[Source data]

=== Section Start ===

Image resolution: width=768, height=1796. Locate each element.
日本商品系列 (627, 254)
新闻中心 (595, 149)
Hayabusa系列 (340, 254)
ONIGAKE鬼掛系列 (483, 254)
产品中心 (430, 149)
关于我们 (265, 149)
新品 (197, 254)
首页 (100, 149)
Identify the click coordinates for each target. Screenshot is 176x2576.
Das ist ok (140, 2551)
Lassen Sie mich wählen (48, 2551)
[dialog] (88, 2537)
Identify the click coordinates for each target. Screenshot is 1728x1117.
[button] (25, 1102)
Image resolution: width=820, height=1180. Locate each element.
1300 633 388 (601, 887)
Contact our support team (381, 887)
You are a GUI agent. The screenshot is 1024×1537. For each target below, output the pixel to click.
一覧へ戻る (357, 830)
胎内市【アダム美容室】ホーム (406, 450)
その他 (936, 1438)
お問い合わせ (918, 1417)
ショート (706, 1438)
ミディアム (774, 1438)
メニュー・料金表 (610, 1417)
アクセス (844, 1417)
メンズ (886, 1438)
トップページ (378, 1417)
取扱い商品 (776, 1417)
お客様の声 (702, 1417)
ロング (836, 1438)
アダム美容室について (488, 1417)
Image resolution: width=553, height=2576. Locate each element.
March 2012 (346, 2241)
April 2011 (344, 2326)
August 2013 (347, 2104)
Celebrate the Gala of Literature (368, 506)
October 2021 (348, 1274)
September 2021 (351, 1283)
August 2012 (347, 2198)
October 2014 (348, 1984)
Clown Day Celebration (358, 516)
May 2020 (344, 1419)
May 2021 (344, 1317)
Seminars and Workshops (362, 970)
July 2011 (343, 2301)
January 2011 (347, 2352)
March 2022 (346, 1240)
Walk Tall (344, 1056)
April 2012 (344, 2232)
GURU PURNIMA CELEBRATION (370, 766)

=== Section End ===

Directions for this task »
Print all records shown above, word for word.

Exercise output »
Image resolution: width=768, height=1796. Locate each element.
日本商品系列 (627, 254)
新闻中心 (595, 149)
Hayabusa系列 (340, 254)
ONIGAKE鬼掛系列 (483, 254)
产品中心 (430, 149)
关于我们 (265, 149)
新品 (197, 254)
首页 (100, 149)
Identify the click coordinates for each target. Screenshot is 176x2576.
Das ist ok (140, 2551)
Lassen Sie mich wählen (48, 2551)
[dialog] (88, 2537)
Identify the click coordinates for each target. Screenshot is 1728x1117.
[button] (25, 1102)
Image resolution: width=820, height=1180. Locate each element.
1300 633 388 (601, 887)
Contact our support team (381, 887)
You are a GUI agent. The screenshot is 1024×1537. For each target below, output the pixel to click.
一覧へ戻る (357, 830)
胎内市【アダム美容室】ホーム (406, 450)
その他 (936, 1438)
お問い合わせ (918, 1417)
ショート (706, 1438)
ミディアム (774, 1438)
メニュー・料金表 (610, 1417)
アクセス (844, 1417)
メンズ (886, 1438)
トップページ (378, 1417)
取扱い商品 (776, 1417)
お客様の声 (702, 1417)
ロング (836, 1438)
アダム美容室について (488, 1417)
Image resolution: width=553, height=2576. Locate each element.
March 2012 (346, 2241)
April 2011 (344, 2326)
August 2013 (347, 2104)
Celebrate the Gala of Literature (368, 506)
October 2021 (348, 1274)
September 2021 (351, 1283)
August 2012 (347, 2198)
October 2014 (348, 1984)
Clown Day Celebration (358, 516)
May 2020 (344, 1419)
May 2021 (344, 1317)
Seminars and Workshops (362, 970)
July 2011 (343, 2301)
January 2011 (347, 2352)
March 2022 (346, 1240)
Walk Tall (344, 1056)
April 2012 (344, 2232)
GURU PURNIMA CELEBRATION (370, 766)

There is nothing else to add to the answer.